* [Records from a dataset]
......
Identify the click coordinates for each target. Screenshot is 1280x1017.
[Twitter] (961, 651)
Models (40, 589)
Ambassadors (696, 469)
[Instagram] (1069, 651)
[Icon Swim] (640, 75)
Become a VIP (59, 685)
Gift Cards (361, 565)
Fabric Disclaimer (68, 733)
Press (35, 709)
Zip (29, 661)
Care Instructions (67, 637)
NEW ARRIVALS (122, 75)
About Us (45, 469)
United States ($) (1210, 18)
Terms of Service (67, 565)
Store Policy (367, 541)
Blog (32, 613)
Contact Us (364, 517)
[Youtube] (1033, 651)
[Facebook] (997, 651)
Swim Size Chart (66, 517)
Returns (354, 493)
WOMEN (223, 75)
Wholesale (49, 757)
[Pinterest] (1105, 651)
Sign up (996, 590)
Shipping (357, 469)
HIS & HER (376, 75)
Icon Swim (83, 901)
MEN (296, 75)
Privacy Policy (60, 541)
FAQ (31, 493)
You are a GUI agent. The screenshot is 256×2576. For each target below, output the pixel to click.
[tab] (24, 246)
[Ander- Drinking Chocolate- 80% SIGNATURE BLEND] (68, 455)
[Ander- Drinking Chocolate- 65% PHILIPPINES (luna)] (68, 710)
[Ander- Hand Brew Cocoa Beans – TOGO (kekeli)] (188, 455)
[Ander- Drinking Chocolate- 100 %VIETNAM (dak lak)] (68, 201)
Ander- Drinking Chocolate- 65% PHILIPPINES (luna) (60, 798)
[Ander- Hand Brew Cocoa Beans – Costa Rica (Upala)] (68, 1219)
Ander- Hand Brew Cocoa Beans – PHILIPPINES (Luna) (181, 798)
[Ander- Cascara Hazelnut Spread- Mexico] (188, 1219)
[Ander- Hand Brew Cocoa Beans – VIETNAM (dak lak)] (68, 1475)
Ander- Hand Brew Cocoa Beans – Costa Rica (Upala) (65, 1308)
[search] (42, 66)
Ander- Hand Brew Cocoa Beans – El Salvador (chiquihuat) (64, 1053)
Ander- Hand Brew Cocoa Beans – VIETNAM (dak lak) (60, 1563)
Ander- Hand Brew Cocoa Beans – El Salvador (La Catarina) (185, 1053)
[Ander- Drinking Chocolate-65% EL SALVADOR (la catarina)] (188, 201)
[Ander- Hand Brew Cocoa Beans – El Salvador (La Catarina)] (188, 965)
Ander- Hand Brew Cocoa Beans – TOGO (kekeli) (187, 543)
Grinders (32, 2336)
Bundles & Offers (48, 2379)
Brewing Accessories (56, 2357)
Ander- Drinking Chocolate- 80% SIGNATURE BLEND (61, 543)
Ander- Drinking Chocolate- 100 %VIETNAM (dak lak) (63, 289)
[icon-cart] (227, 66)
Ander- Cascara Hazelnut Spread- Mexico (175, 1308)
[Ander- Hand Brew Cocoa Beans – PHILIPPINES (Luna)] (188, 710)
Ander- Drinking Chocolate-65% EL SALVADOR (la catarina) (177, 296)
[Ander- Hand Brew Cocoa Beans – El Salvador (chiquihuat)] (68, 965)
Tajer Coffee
......
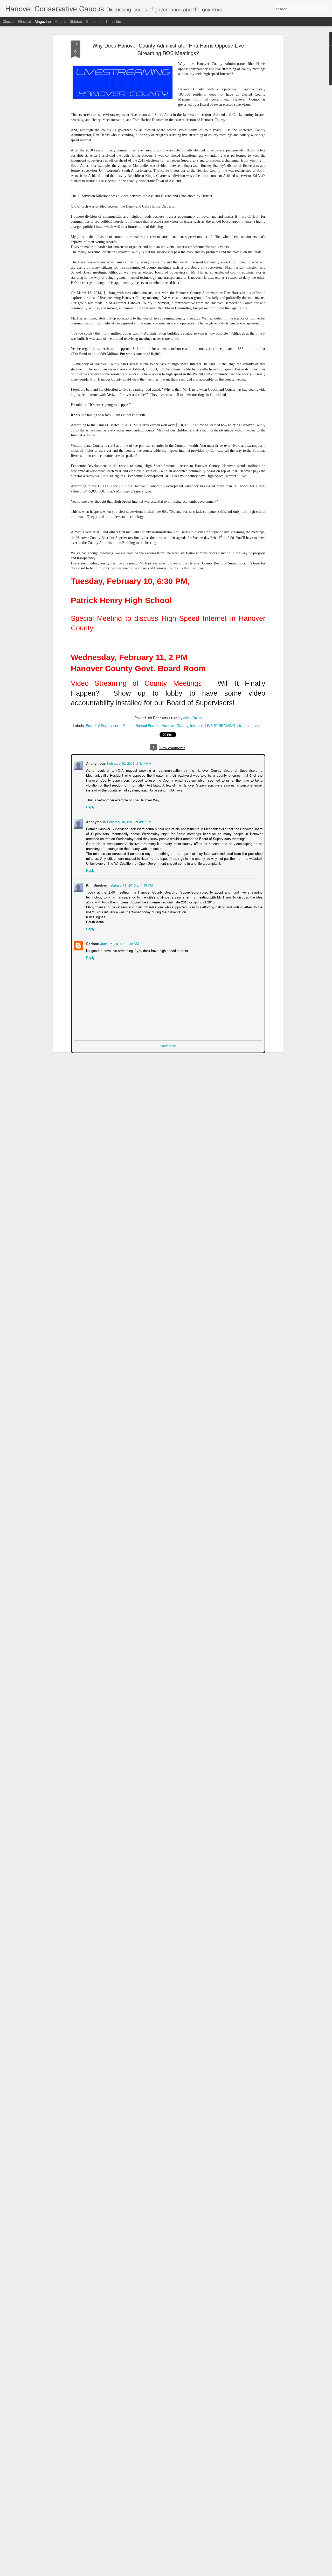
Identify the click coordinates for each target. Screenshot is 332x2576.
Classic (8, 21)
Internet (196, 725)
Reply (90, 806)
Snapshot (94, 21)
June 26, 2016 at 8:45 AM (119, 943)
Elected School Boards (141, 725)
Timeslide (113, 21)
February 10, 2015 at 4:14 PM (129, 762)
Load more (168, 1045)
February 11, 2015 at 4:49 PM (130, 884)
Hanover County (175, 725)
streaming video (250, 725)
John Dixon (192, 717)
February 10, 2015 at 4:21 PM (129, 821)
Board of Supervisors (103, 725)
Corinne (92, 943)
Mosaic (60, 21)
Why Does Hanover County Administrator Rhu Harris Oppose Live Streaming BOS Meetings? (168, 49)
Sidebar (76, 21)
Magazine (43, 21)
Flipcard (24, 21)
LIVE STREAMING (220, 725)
......
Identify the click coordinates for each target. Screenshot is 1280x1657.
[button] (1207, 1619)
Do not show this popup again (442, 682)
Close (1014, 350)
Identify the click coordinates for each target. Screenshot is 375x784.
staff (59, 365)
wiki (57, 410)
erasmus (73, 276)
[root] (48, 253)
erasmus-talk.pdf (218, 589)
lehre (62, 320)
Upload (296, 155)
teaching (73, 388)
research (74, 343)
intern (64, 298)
......
* [Required action] When you reach the line containing "Privacy Policy (60, 541)" in the data above, start copying exactly, and stop after the line containing "Brewing Accessories (56, 2357)".

* [Exercise result]
Privacy Policy (60, 541)
FAQ (31, 493)
You are a GUI agent. The screenshot is 256×2576. For each target below, output the pixel to click.
[tab] (24, 246)
[Ander- Drinking Chocolate- 80% SIGNATURE BLEND] (68, 455)
[Ander- Drinking Chocolate- 65% PHILIPPINES (luna)] (68, 710)
[Ander- Hand Brew Cocoa Beans – TOGO (kekeli)] (188, 455)
[Ander- Drinking Chocolate- 100 %VIETNAM (dak lak)] (68, 201)
Ander- Drinking Chocolate- 65% PHILIPPINES (luna) (60, 798)
[Ander- Hand Brew Cocoa Beans – Costa Rica (Upala)] (68, 1219)
Ander- Hand Brew Cocoa Beans – PHILIPPINES (Luna) (181, 798)
[Ander- Cascara Hazelnut Spread- Mexico] (188, 1219)
[Ander- Hand Brew Cocoa Beans – VIETNAM (dak lak)] (68, 1475)
Ander- Hand Brew Cocoa Beans – Costa Rica (Upala) (65, 1308)
[search] (42, 66)
Ander- Hand Brew Cocoa Beans – El Salvador (chiquihuat) (64, 1053)
Ander- Hand Brew Cocoa Beans – VIETNAM (dak lak) (60, 1563)
Ander- Hand Brew Cocoa Beans – El Salvador (La Catarina) (185, 1053)
[Ander- Drinking Chocolate-65% EL SALVADOR (la catarina)] (188, 201)
[Ander- Hand Brew Cocoa Beans – El Salvador (La Catarina)] (188, 965)
Ander- Hand Brew Cocoa Beans – TOGO (kekeli) (187, 543)
Grinders (32, 2336)
Bundles & Offers (48, 2379)
Brewing Accessories (56, 2357)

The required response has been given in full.